Per approssimarci alla complessità della percezione metaforica (quella che è in grado, attraverso l’influenza cognitiva, di distribuire le nostre reazioni su più canali sensoriali – per cui diciamo di udire un colore e di vedere un suono), andando oltre il concetto di sinestesia, insieme a due amici (il compositore Francesco Rampichini e l’architetto Ettore Lariani) abbiamo inventato il concetto di archestesia, di cui abbiamo parlato nel libro pubblicato da Spirali, dal titolo Archestesie, appunto. Abbiamo trovato diversi studi che mostrano, per esempio, come le nostre reazioni alle percezioni visive sono molto più forti che a quelle acustiche, come alcune proprietà di immagini e suoni sono in grado di far riverberare zone del cervello normalmente legate ad aspetti emozionali: le stesse che reagiscono dinanzi a un’opera d’arte.

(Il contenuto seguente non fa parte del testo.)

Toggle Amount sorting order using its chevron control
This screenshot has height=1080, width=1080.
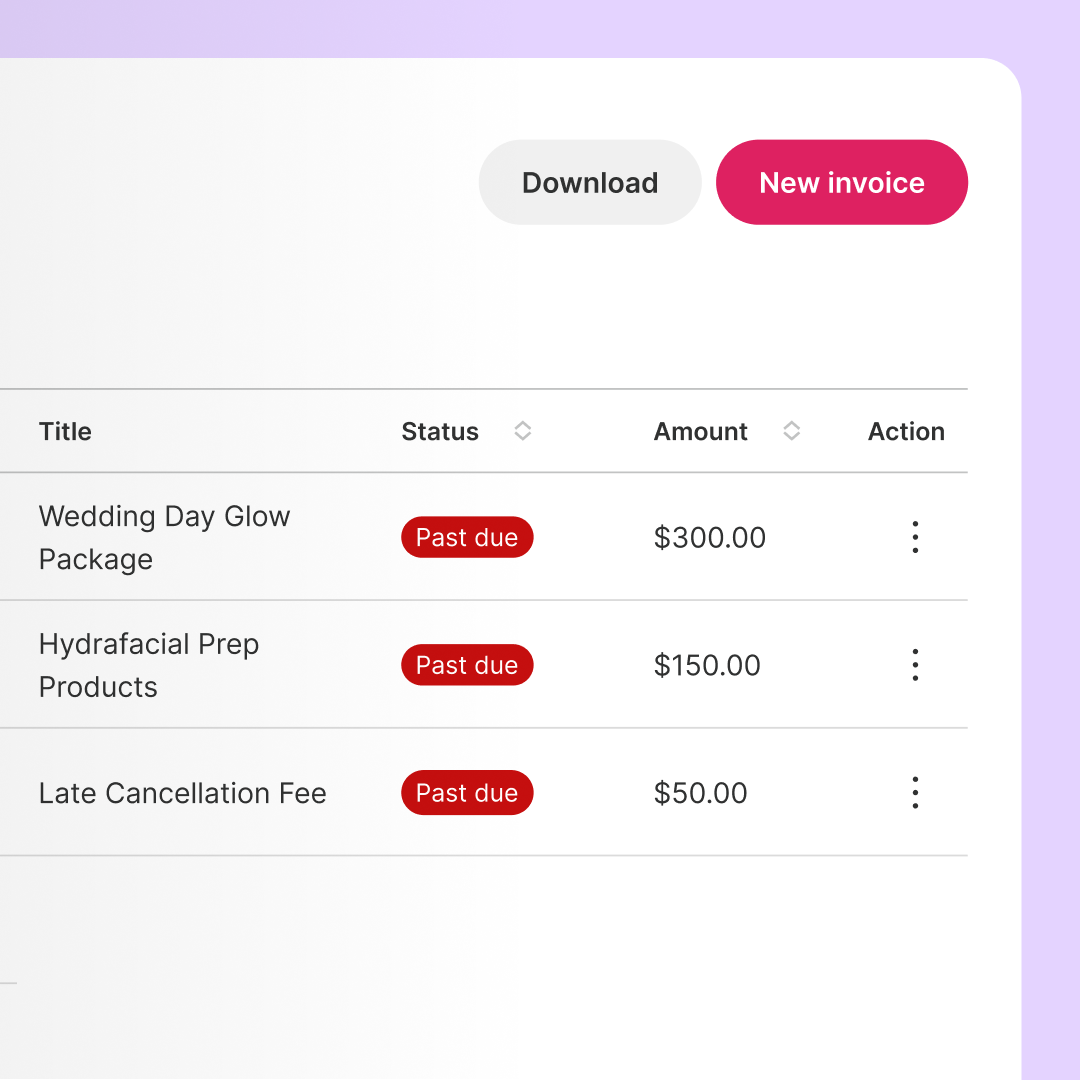791,431
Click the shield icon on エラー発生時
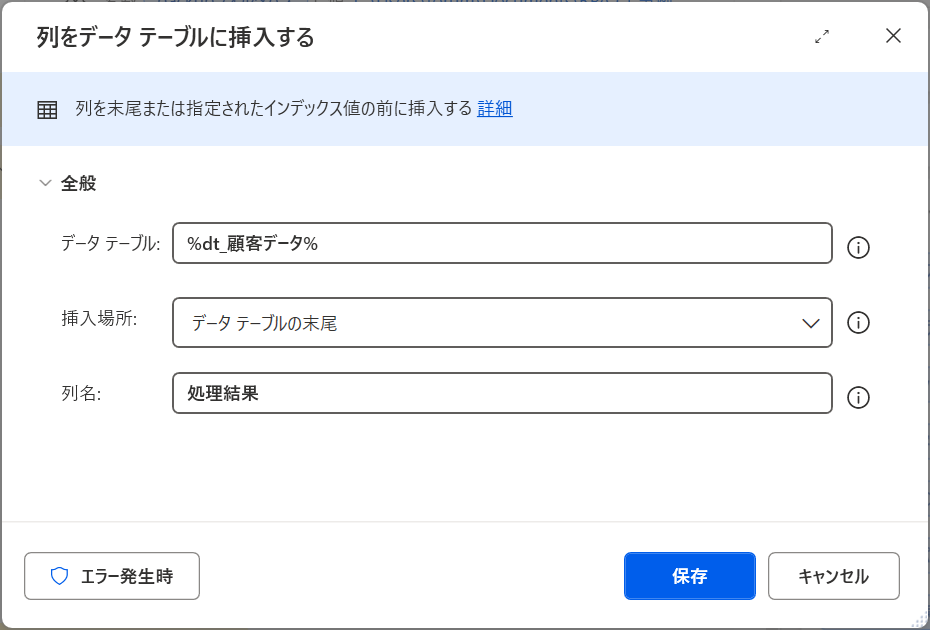The width and height of the screenshot is (930, 630). [x=59, y=576]
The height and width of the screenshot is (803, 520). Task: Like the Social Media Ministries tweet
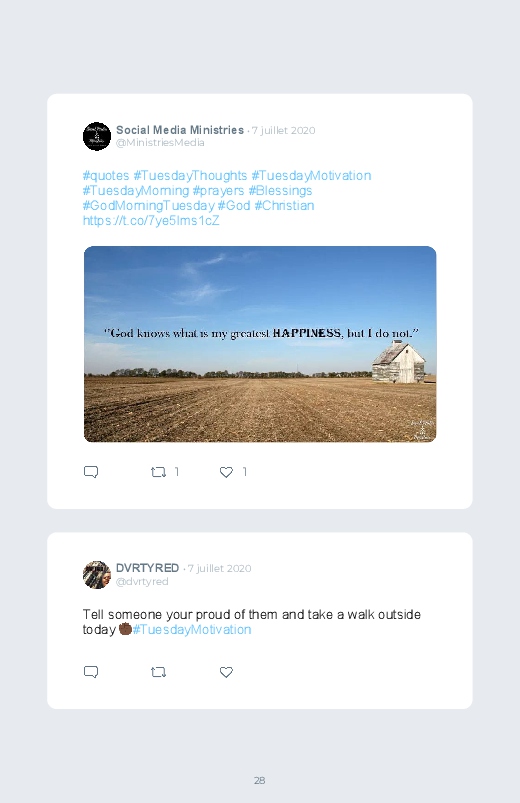226,472
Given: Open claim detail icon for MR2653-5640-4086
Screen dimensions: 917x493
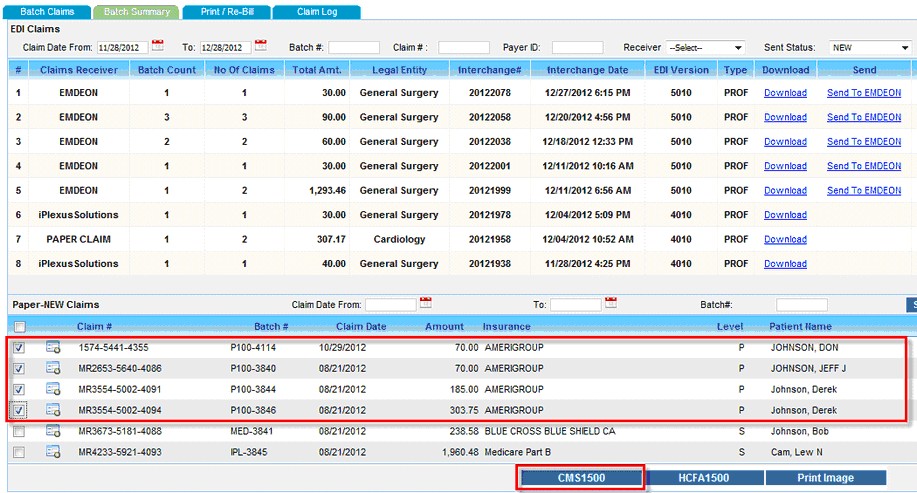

Se questa è la comunicazione, anche per la comunicazione d’impresa si può applicare questo modello: con tutta probabilità, la comunicazione d’impresa più profonda e più coinvolgente non è quella che riguarda il listino di borsa, ma quella che riguarda le emozioni dell’imprenditore, quando sogna il risultato finale che vorrà ottenere, che non corrisponde mai al puro profitto economico e finanziario, anche se questo può esserne la misura. Oggi abbiamo tanti strumenti per comunicare, ma se non abbiamo acquisito i valori propri dell’arte, i valori del futuro, e non li usiamo nell’impresa e nella sua comunicazione, nessun messaggio avrà successo, perché la comunicazione d’impresa deve essere proprio quella dei valori che garantiranno il successo dell’impresa stessa.